Verizon Decides What We Can Do With Our Phones (Updated!)

See Update Below!

Despicable.
Saying it had the right to block “controversial or unsavory” text messages, Verizon Wireless has rejected a request from Naral Pro-Choice America, the abortion rights group, to make Verizon’s mobile network available for a text-message program.

The other leading wireless carriers have accepted the program, which allows people to sign up for text messages from Naral by sending a message to a five-digit number known as a short code.
This is not spam. This is a person signing up for information they wish to receive through their phone, and Verizon claiming it doesn't want to let you receive that information through their service, because it objects to the message.
But legal experts said private companies like Verizon probably have the legal right to decide which messages to carry. The laws that forbid common carriers from interfering with voice transmissions on ordinary phone lines do not apply to text messages.

The dispute over the Naral messages is a skirmish in the larger battle over the question of “net neutrality” — whether carriers or Internet service providers should have a voice in the content they provide to customers.
Sorry, Mr. Artist, we don't like your art - we're not going to provide you electricity.
Nancy Keenan, Naral’s president, said Verizon’s decision interfered with political speech and activism.

“No company should be allowed to censor the message we want to send to people who have asked us to send it to them,” Ms. Keenan said. “Regardless of people’s political views, Verizon customers should decide what action to take on their phones. Why does Verizon get to make that choice for them?”
I wish I could call up Verizon and quit again. They should get SHREDDED over this in the media.

Not. Your. Choice.
Timothy Wu, a law professor at Columbia, said it was possible to find analogies to Verizon’s decision abroad. “Another entity that controls mass text messages is the Chinese government,” Professor Wu said.
Updated 10:30am: Verizon knows a catastrophic PR event when they see it coming. Eat Crow, Mutherfuckers.
“The decision to not allow text messaging on an important, though sensitive, public policy issue was incorrect, and we have fixed the process that led to this isolated incident,” Jeffrey Nelson, a company spokesman, said in a statement.
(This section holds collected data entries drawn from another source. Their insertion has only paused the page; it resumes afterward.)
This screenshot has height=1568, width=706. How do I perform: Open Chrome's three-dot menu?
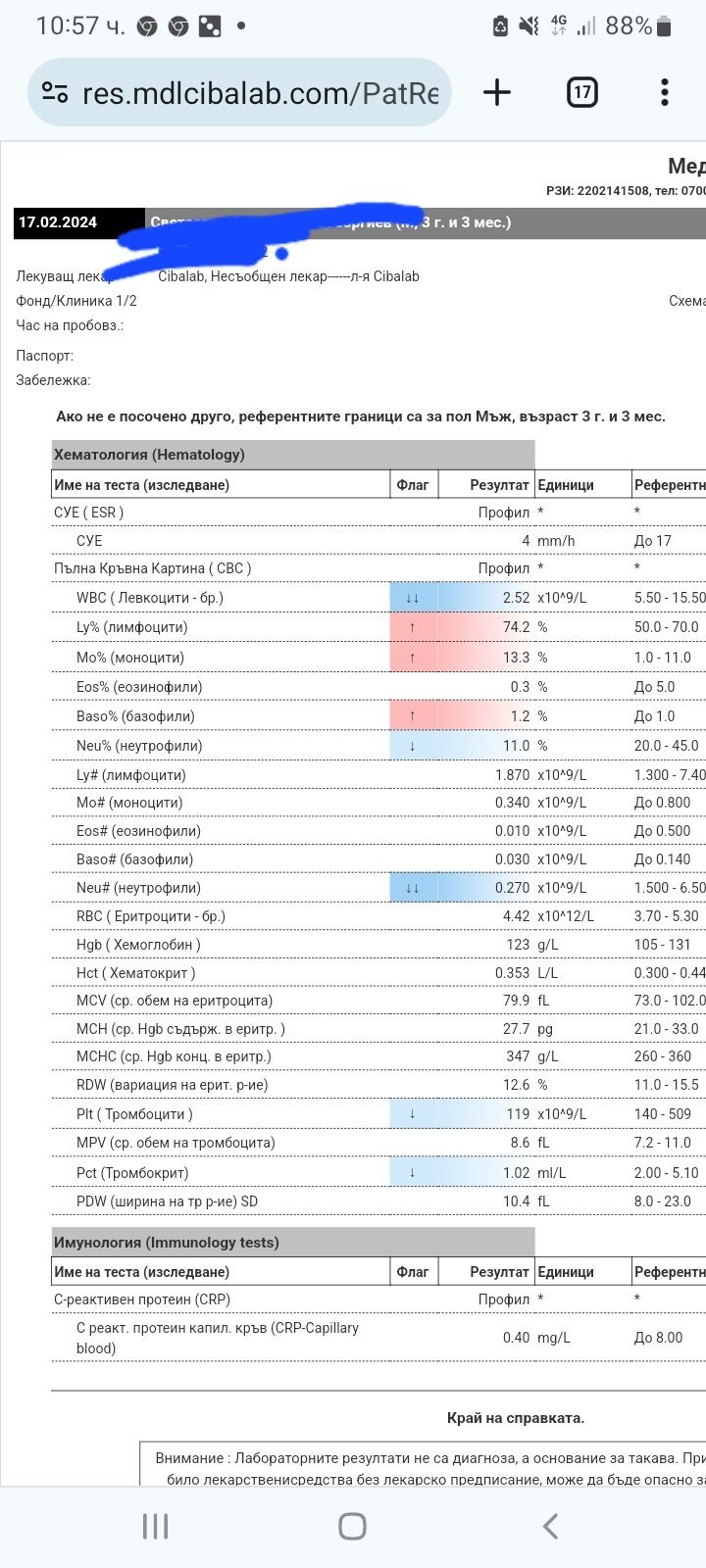[665, 93]
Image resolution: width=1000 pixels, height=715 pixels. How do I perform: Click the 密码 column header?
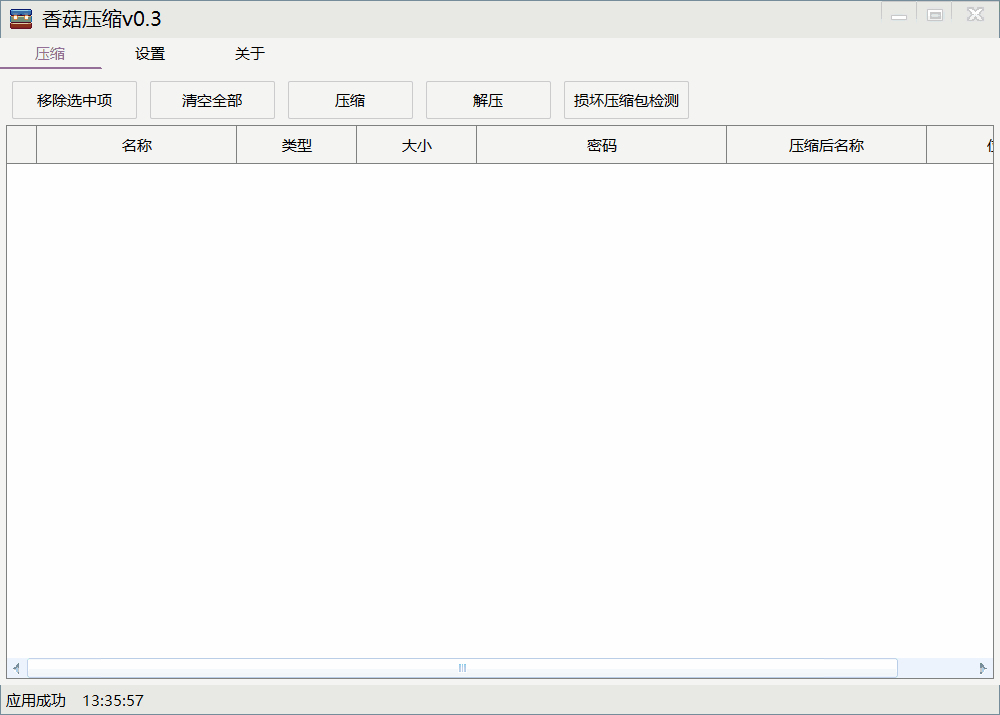(x=600, y=144)
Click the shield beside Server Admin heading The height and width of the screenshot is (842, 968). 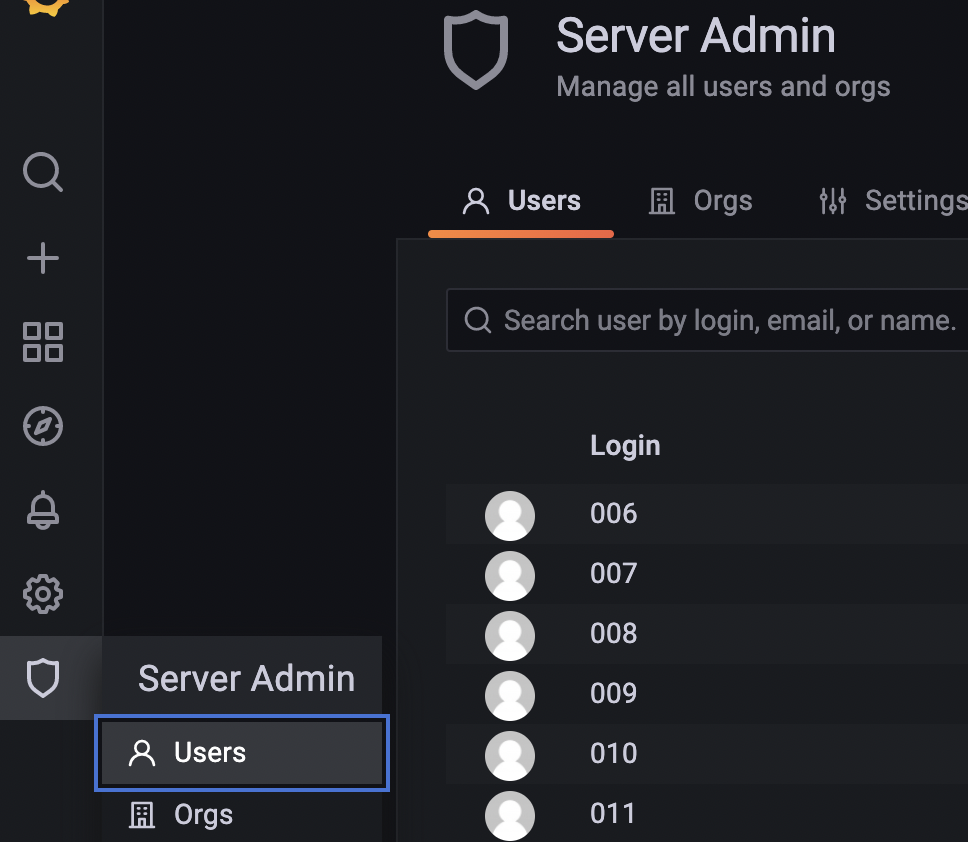tap(476, 50)
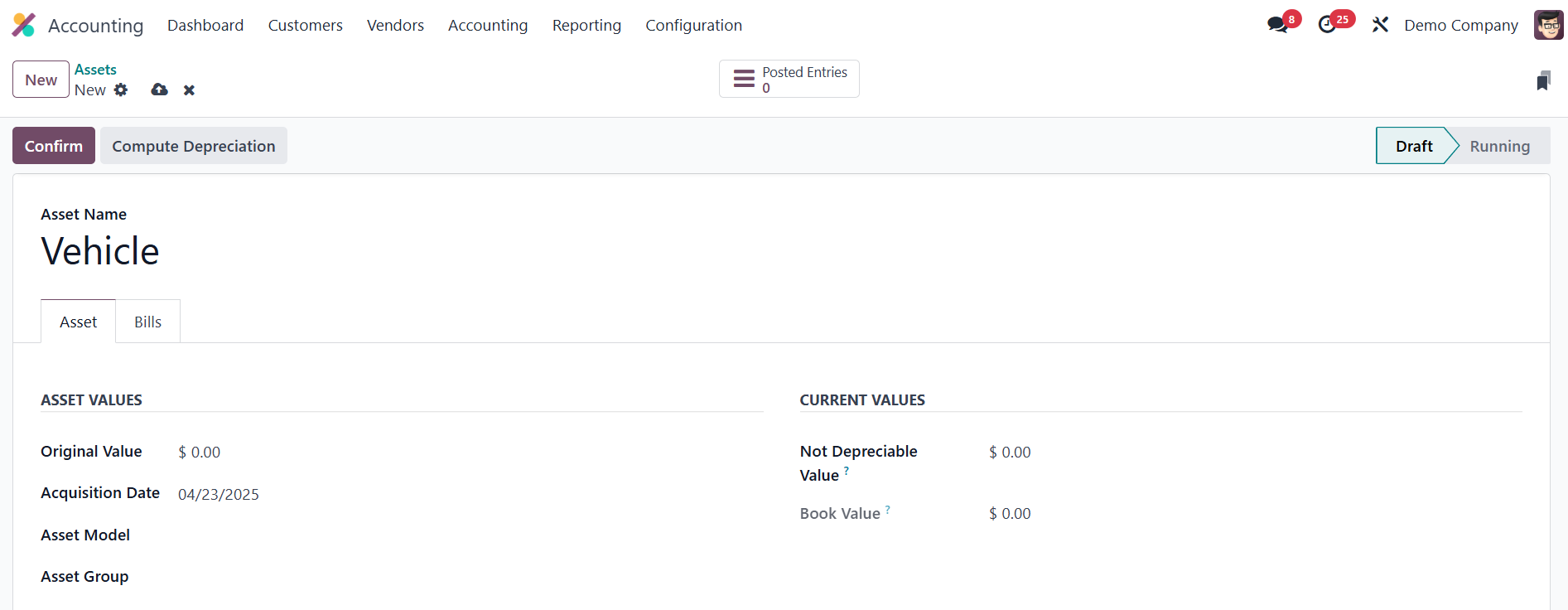Open the activities clock icon
Viewport: 1568px width, 610px height.
coord(1328,25)
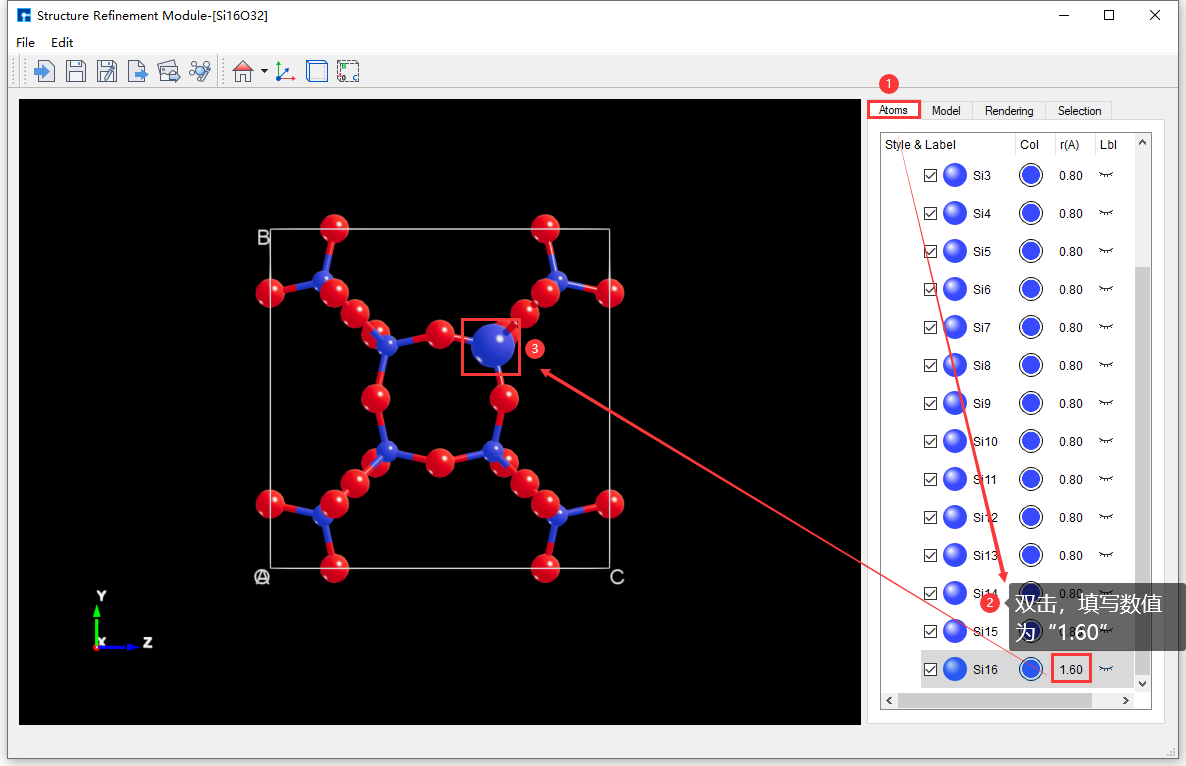The height and width of the screenshot is (766, 1186).
Task: Select the molecule bonds toolbar icon
Action: (x=198, y=70)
“It was an incorrect interpretation of a dusty internal policy,” Mr. Nelson said. “That policy, developed before text messaging protections such as spam filters adequately protected customers from unwanted messages, was designed to ward against communications such as anonymous hate messaging and adult materials sent to children.”
(my emphasis)

"We prevented people from receiving the information they requested on their phones in order to save children from receiving adult materials." Bullshit. It was opt-in, assholes.